Allein schon mental, konzeptionell und strukturell sind wir hier insbes. von UK, aber auch FRA u. NL, Lichtjahre entfernt.
Da sind die ersten Hausaufgaben zu machen, dann steht das Material erst an. Aber wer interessiert sich dafür aus einer ressortübergreifenden und strategischen Perspektive??
Es is noch immer jut jegangen.
Nur in nicht allzu langer Zeit wird Geld kein Lösungsansatz mehr sein sondern bspw. Freilassung von Terroristen, etc.
Dann reden wir über Erpressbarkeit im politischen Handeln.
1. Sponsor offenbar vieler extremistischer Gruppen (und ev. auch der ISIS) sollen Saudi Arabien und div. Golf-Staaten sein. Ein Ansatz, für das Versiegen des Geldstromes zu sorgen, vermag ich keinen zu erkennen. Wie will man den Sumpf austrocknen, wenn man die (Geld-)Quelle nicht zudreht?

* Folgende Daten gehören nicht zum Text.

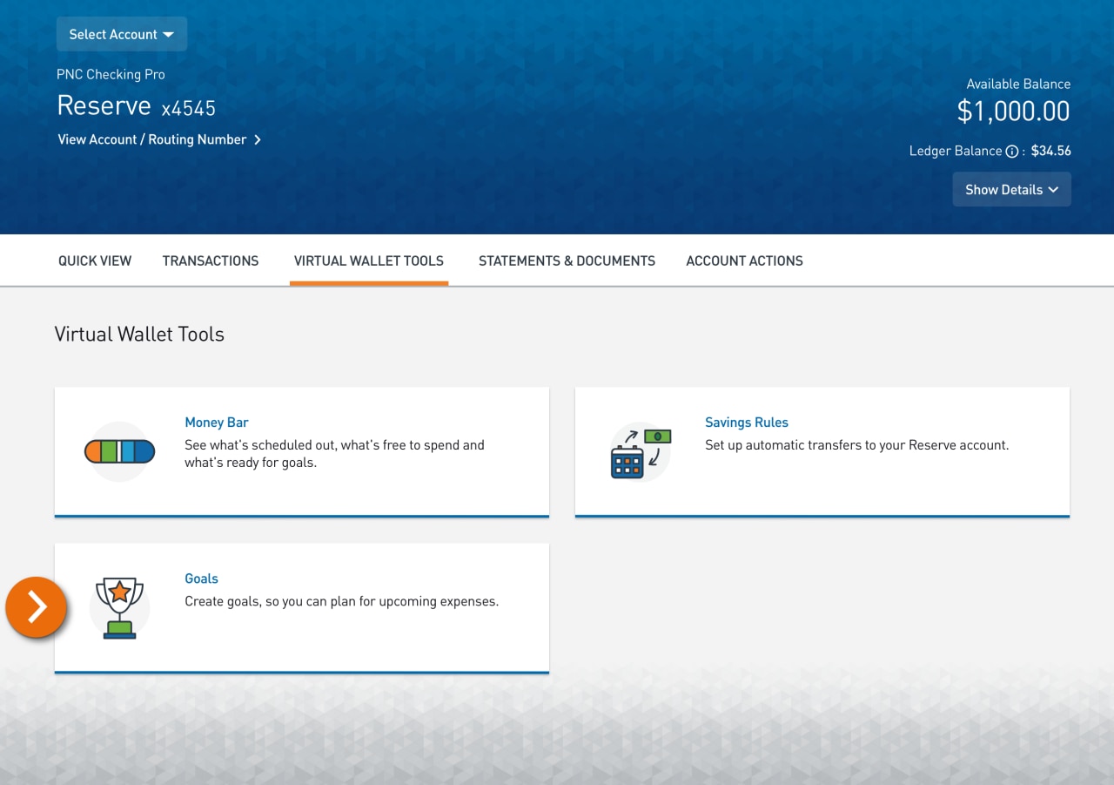Click the Money Bar icon

click(x=119, y=451)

2. Panzerbrechende Waffen für die Kurden? Den Nachweis der Notwendigkeit einer solchen Lieferung sehe ich in keiner Weise geführt. Nach Wikipedia (dort Peschmerga unter Ausrüstung) verfügen die Peschmerga über mehrere hundert Panzer vom BMP-1 bis zum T-72. Kann man damit keine gepanzerten HUMVEES bekämpfen? Die Rote Armee wollte solche Gefechtsfahrzeuge zum Sturm auf Mitteleuropa verwenden, wenn es geknall hätte. Vielleicht irrt ja Wiki, aber Politker und Journaile liefern keine belastbareren Informationen.
@Memoria: Hätte im letzten Halbsatz besser schreiben sollen, „denn das ist dann keine Frage des politischen Nicht-Wollens mehr“.

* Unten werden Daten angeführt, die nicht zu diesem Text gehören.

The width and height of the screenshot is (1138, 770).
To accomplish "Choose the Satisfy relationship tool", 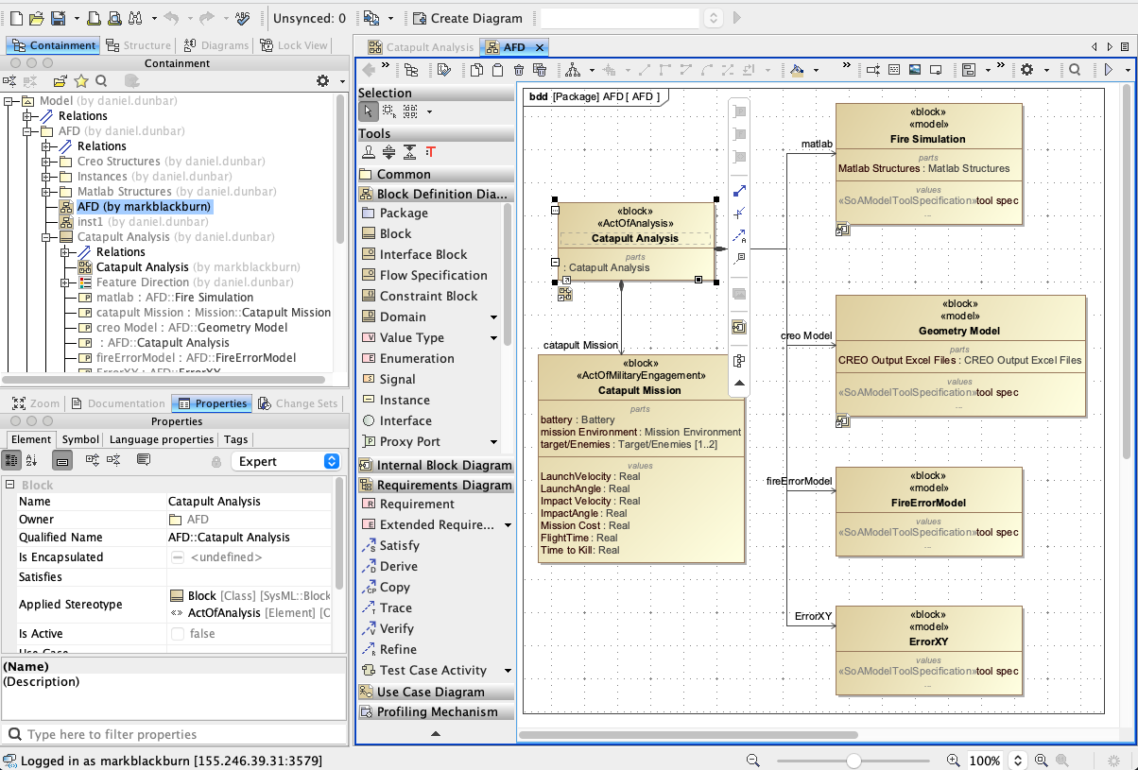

Ansonsten bin ich voll auf Ihrer Linie.
Und auch ohne Anhänger der Grünen zu sein, stellt sich m.M.n. für unsere Regierung, das BMI und das BMJV längst die zwingende Erfordernis IS samt deren Folgeorgansationen und Kader sowie deren Symbolik als eindeutig kriminelle und terroristische Vereinigung zu klassifizieren. Man bedenke hierbei, daß die PKK nicht zu Unrecht von der EU und den USA als terroristische Vereinigung eingestuft ist und umso drastischerer Maßnahmen und Entschlossenheit bedarf gegenüber dem IS.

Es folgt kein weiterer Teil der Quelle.